- **Task requirements**
An unaltered copy of every line below is the expected output.

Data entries
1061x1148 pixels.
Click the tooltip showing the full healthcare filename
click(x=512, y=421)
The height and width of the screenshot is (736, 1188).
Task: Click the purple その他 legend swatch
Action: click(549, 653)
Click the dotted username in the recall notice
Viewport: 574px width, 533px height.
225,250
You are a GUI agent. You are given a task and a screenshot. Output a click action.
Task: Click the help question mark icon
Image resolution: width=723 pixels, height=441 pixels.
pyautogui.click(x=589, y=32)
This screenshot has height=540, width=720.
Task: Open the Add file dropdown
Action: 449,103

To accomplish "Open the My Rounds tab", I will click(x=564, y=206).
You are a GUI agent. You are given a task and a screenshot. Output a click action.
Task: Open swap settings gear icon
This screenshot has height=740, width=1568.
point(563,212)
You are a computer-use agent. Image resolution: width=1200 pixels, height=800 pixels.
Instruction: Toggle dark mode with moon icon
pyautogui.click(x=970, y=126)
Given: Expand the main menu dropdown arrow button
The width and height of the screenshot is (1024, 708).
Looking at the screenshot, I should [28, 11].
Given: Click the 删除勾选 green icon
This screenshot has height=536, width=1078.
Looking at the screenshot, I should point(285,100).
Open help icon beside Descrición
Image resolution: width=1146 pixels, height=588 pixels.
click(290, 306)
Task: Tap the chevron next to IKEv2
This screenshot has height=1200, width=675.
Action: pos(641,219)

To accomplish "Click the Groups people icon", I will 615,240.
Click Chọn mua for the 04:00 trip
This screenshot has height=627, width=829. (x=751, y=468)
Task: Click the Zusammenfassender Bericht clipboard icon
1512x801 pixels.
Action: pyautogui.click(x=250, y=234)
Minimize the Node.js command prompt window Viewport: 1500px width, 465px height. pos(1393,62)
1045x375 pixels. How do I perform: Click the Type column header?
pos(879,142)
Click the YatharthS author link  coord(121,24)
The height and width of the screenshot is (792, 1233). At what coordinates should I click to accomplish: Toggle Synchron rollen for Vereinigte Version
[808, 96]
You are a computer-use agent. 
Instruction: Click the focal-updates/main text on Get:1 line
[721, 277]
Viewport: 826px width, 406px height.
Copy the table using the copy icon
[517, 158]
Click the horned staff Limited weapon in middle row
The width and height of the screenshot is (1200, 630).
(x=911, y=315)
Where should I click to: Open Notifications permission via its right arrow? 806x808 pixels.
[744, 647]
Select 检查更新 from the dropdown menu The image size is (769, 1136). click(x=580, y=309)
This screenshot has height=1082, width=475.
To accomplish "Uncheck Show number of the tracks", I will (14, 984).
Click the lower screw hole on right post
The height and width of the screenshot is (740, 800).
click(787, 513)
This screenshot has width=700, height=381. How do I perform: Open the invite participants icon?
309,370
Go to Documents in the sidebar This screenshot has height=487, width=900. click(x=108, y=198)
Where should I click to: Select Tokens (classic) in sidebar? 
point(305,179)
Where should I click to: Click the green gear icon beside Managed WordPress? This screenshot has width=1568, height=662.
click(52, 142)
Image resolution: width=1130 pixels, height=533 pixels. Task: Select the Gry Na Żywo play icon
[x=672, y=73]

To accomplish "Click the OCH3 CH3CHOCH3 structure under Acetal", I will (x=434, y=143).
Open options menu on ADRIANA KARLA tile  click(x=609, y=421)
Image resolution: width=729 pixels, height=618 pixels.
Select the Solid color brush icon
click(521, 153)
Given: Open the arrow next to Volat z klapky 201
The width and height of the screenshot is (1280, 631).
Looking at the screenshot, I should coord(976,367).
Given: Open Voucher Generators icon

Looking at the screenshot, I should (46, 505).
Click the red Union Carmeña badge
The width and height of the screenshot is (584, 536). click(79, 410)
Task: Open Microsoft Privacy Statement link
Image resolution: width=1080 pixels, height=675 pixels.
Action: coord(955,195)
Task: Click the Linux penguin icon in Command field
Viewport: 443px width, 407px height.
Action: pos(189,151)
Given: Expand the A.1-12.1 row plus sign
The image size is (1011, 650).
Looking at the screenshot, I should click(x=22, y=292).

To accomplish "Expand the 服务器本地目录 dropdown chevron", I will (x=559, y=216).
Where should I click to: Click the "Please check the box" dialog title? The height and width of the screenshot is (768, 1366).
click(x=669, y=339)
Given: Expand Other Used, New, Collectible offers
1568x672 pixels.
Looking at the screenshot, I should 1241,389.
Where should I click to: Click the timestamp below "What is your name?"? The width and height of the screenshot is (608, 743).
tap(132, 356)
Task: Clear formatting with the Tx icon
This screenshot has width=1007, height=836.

- **Result of the task**
1061x1148 pixels.
Click the tooltip showing the full healthcare filename
click(x=512, y=421)
The height and width of the screenshot is (736, 1188).
Task: Click the purple その他 legend swatch
Action: click(549, 653)
Click the dotted username in the recall notice
Viewport: 574px width, 533px height.
225,250
You are a GUI agent. You are given a task and a screenshot. Output a click action.
Task: Click the help question mark icon
Image resolution: width=723 pixels, height=441 pixels.
pyautogui.click(x=589, y=32)
This screenshot has height=540, width=720.
Task: Open the Add file dropdown
Action: 449,103

To accomplish "Open the My Rounds tab", I will click(x=564, y=206).
You are a GUI agent. You are given a task and a screenshot. Output a click action.
Task: Open swap settings gear icon
This screenshot has height=740, width=1568.
point(563,212)
You are a computer-use agent. Image resolution: width=1200 pixels, height=800 pixels.
Instruction: Toggle dark mode with moon icon
pyautogui.click(x=970, y=126)
Given: Expand the main menu dropdown arrow button
The width and height of the screenshot is (1024, 708).
Looking at the screenshot, I should [28, 11].
Given: Click the 删除勾选 green icon
This screenshot has height=536, width=1078.
Looking at the screenshot, I should point(285,100).
Open help icon beside Descrición
Image resolution: width=1146 pixels, height=588 pixels.
click(290, 306)
Task: Tap the chevron next to IKEv2
This screenshot has height=1200, width=675.
Action: pos(641,219)

To accomplish "Click the Groups people icon", I will 615,240.
Click Chọn mua for the 04:00 trip
This screenshot has height=627, width=829. (x=751, y=468)
Task: Click the Zusammenfassender Bericht clipboard icon
1512x801 pixels.
Action: pyautogui.click(x=250, y=234)
Minimize the Node.js command prompt window Viewport: 1500px width, 465px height. pos(1393,62)
1045x375 pixels. How do I perform: Click the Type column header?
pos(879,142)
Click the YatharthS author link  coord(121,24)
The height and width of the screenshot is (792, 1233). At what coordinates should I click to accomplish: Toggle Synchron rollen for Vereinigte Version
[808, 96]
You are a computer-use agent. 
Instruction: Click the focal-updates/main text on Get:1 line
[721, 277]
Viewport: 826px width, 406px height.
Copy the table using the copy icon
[517, 158]
Click the horned staff Limited weapon in middle row
The width and height of the screenshot is (1200, 630).
(x=911, y=315)
Where should I click to: Open Notifications permission via its right arrow? 806x808 pixels.
[744, 647]
Select 检查更新 from the dropdown menu The image size is (769, 1136). click(x=580, y=309)
This screenshot has height=1082, width=475.
To accomplish "Uncheck Show number of the tracks", I will (14, 984).
Click the lower screw hole on right post
The height and width of the screenshot is (740, 800).
click(787, 513)
This screenshot has width=700, height=381. How do I perform: Open the invite participants icon?
309,370
Go to Documents in the sidebar This screenshot has height=487, width=900. click(x=108, y=198)
Where should I click to: Select Tokens (classic) in sidebar? 
point(305,179)
Where should I click to: Click the green gear icon beside Managed WordPress? This screenshot has width=1568, height=662.
click(52, 142)
Image resolution: width=1130 pixels, height=533 pixels. Task: Select the Gry Na Żywo play icon
[x=672, y=73]

To accomplish "Click the OCH3 CH3CHOCH3 structure under Acetal", I will (x=434, y=143).
Open options menu on ADRIANA KARLA tile  click(x=609, y=421)
Image resolution: width=729 pixels, height=618 pixels.
Select the Solid color brush icon
click(521, 153)
Given: Open the arrow next to Volat z klapky 201
The width and height of the screenshot is (1280, 631).
Looking at the screenshot, I should coord(976,367).
Given: Open Voucher Generators icon

Looking at the screenshot, I should (46, 505).
Click the red Union Carmeña badge
The width and height of the screenshot is (584, 536). click(79, 410)
Task: Open Microsoft Privacy Statement link
Image resolution: width=1080 pixels, height=675 pixels.
Action: coord(955,195)
Task: Click the Linux penguin icon in Command field
Viewport: 443px width, 407px height.
Action: pos(189,151)
Given: Expand the A.1-12.1 row plus sign
The image size is (1011, 650).
Looking at the screenshot, I should click(x=22, y=292).

To accomplish "Expand the 服务器本地目录 dropdown chevron", I will (x=559, y=216).
Where should I click to: Click the "Please check the box" dialog title? The height and width of the screenshot is (768, 1366).
click(x=669, y=339)
Given: Expand Other Used, New, Collectible offers
1568x672 pixels.
Looking at the screenshot, I should 1241,389.
Where should I click to: Click the timestamp below "What is your name?"? The width and height of the screenshot is (608, 743).
tap(132, 356)
Task: Clear formatting with the Tx icon
This screenshot has width=1007, height=836.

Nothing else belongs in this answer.